Express the entries as a JSON list of strings, one string per line, starting at the line containing "The height and" and ending at the last line of the entries. Leave out blank lines and pictures.
_ _ _
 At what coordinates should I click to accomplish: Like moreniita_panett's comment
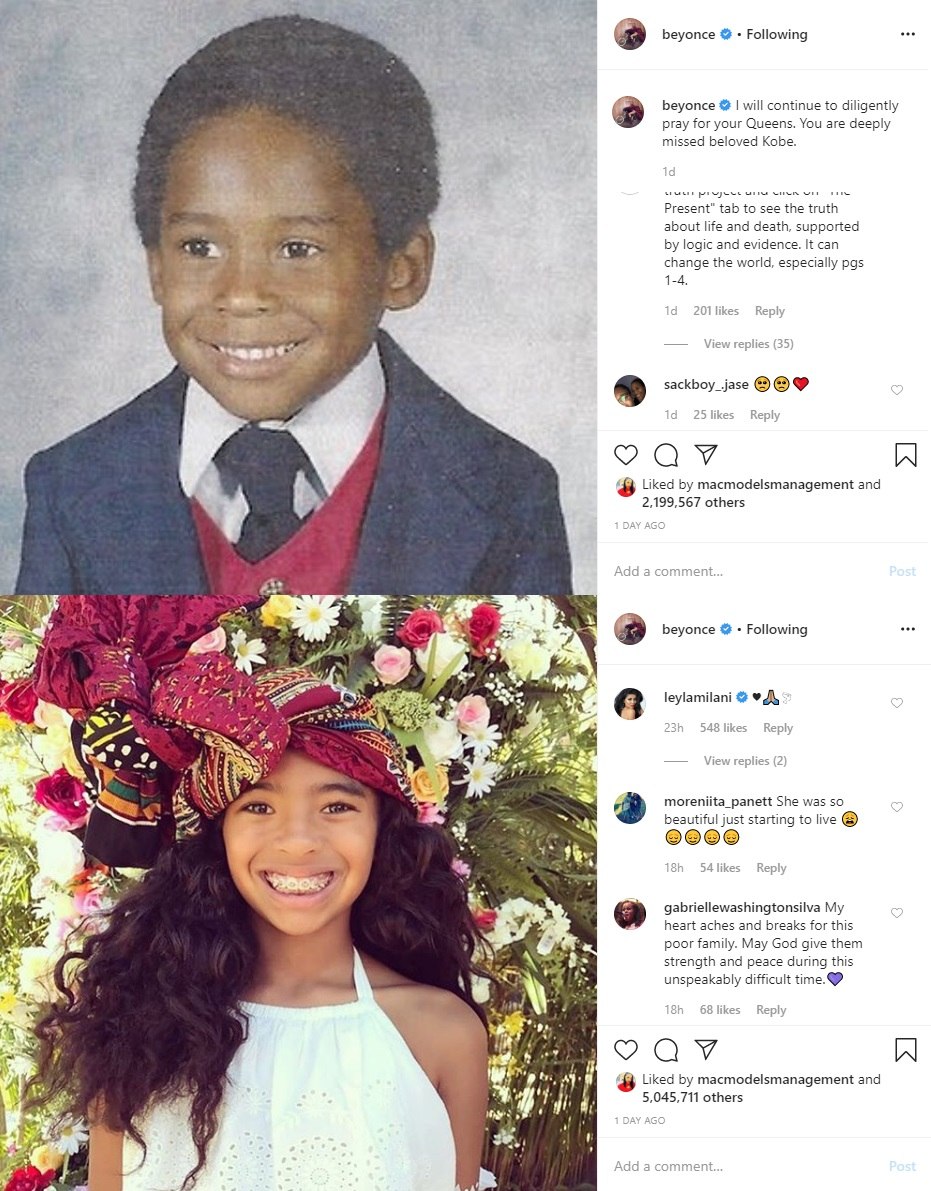pyautogui.click(x=897, y=807)
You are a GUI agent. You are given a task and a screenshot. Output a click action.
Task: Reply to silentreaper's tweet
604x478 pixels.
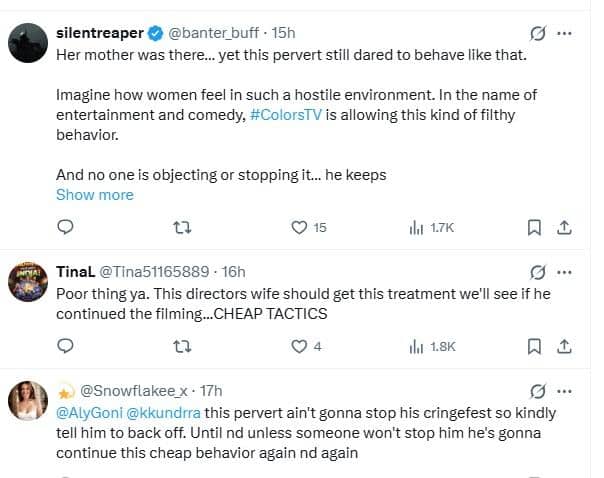(x=66, y=227)
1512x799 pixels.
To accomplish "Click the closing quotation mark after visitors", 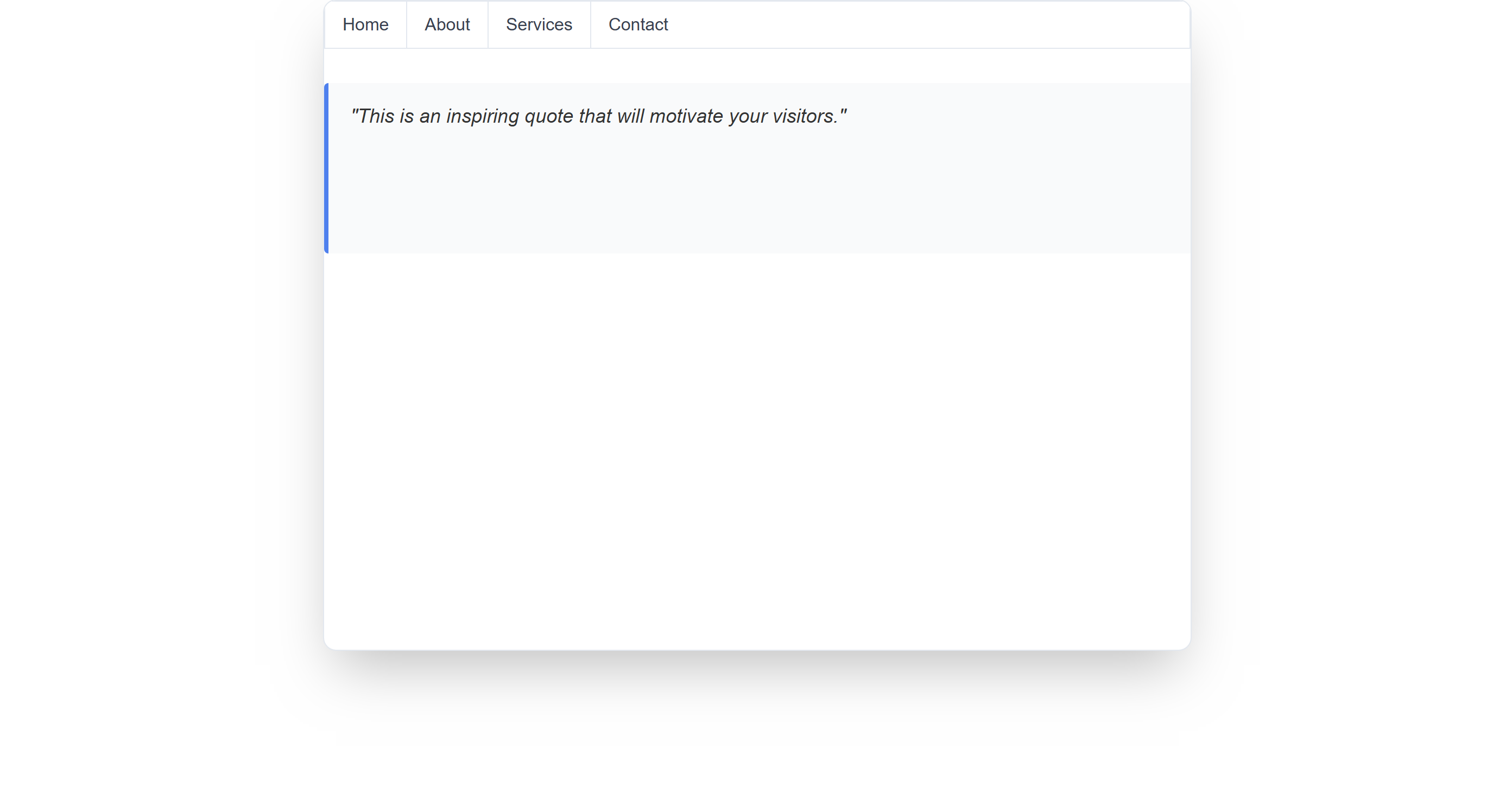I will (x=844, y=111).
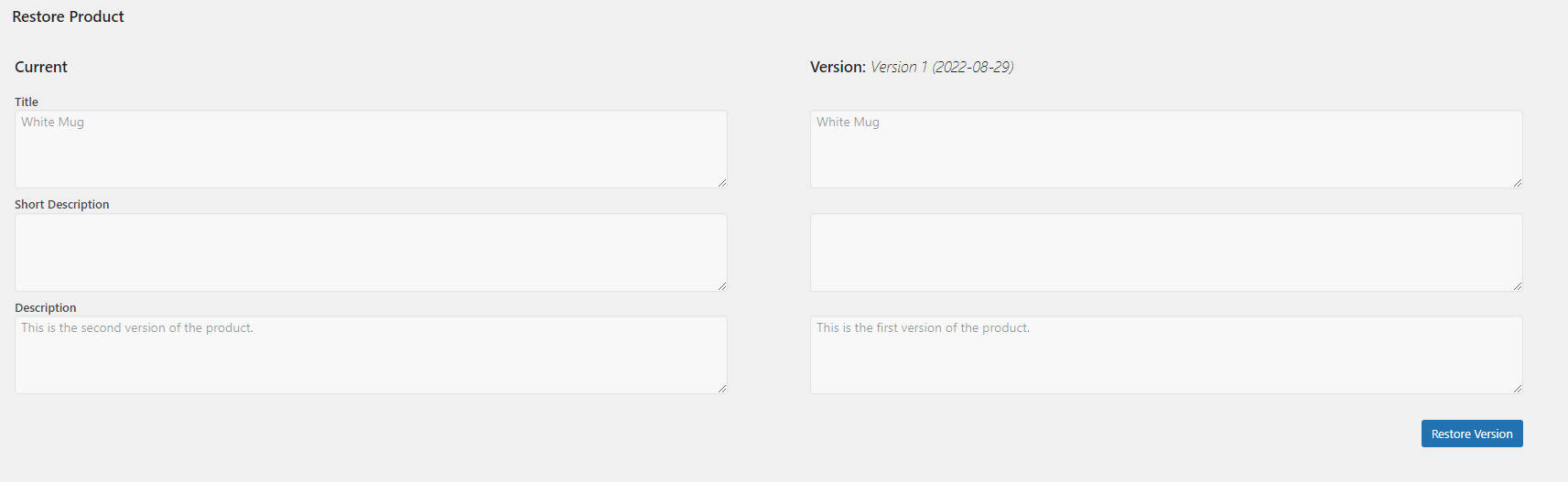Click the Restore Version button
1568x482 pixels.
coord(1471,434)
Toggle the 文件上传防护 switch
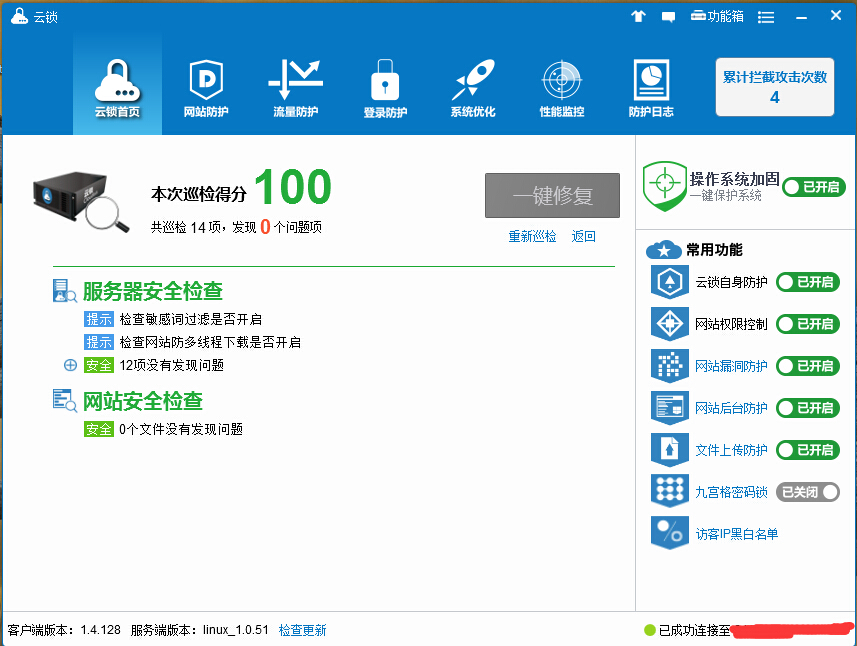This screenshot has height=646, width=857. tap(807, 450)
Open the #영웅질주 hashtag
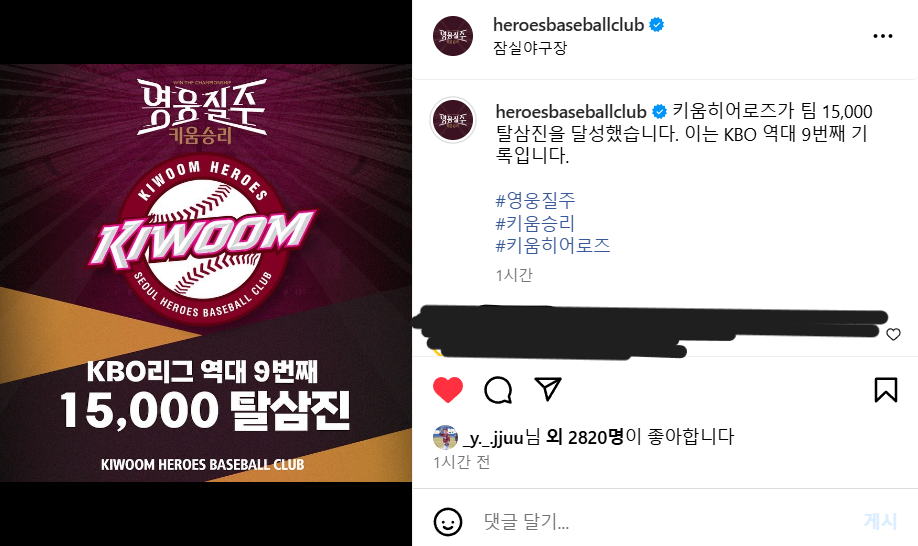Viewport: 918px width, 546px height. click(536, 201)
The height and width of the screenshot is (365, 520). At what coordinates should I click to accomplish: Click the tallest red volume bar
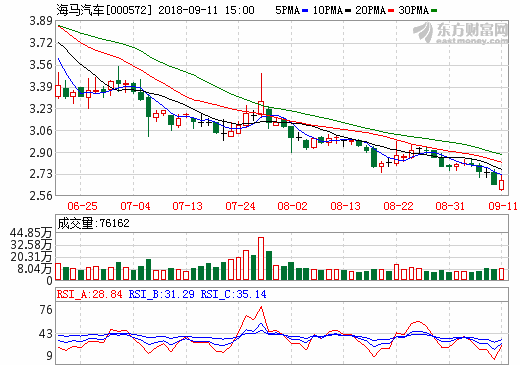(x=261, y=259)
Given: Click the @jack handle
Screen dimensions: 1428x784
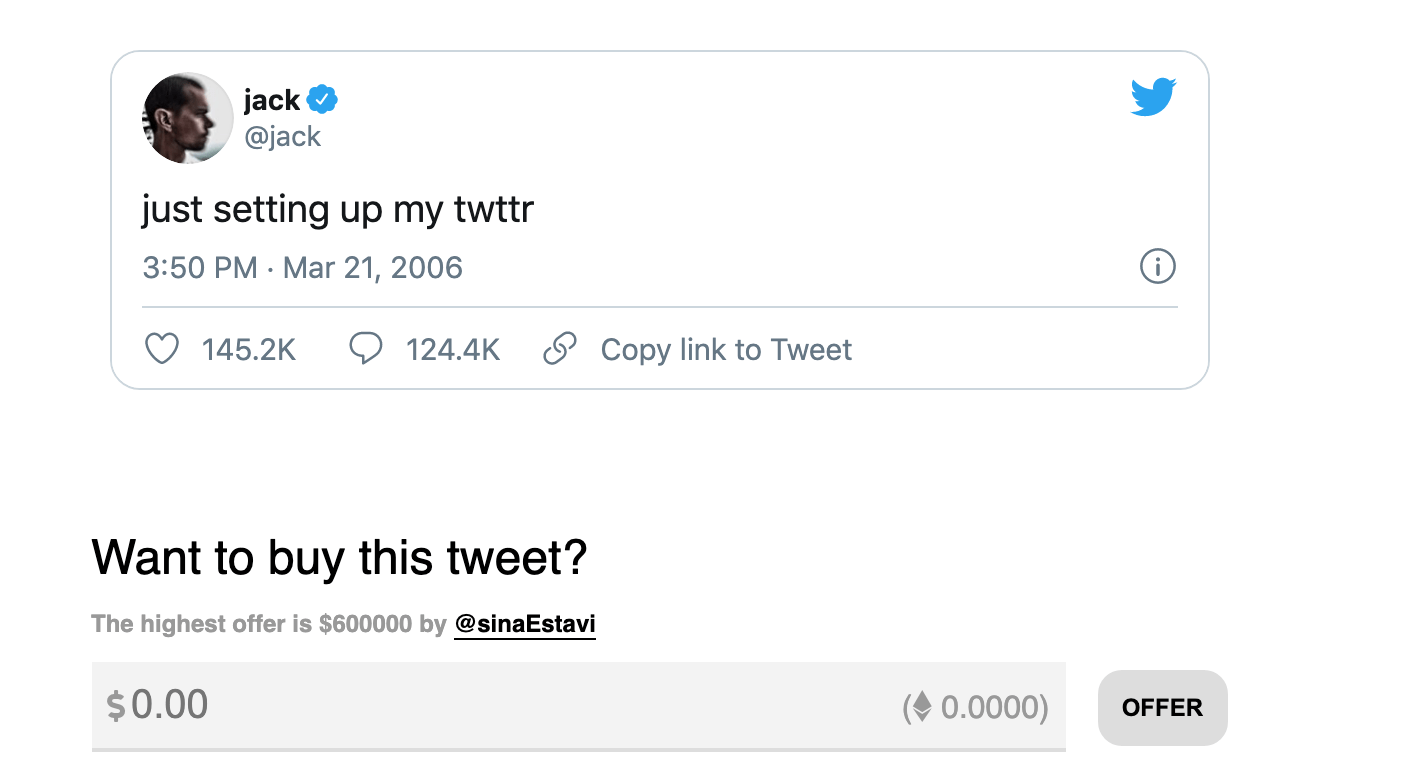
_ _ _
Result of the exercise →
[
  "The height and width of the screenshot is (365, 520). At what coordinates should I click to accomplish: Click the tallest red volume bar",
  "(x=261, y=259)",
  "Given: Click the @jack handle",
  "Screen dimensions: 1428x784"
]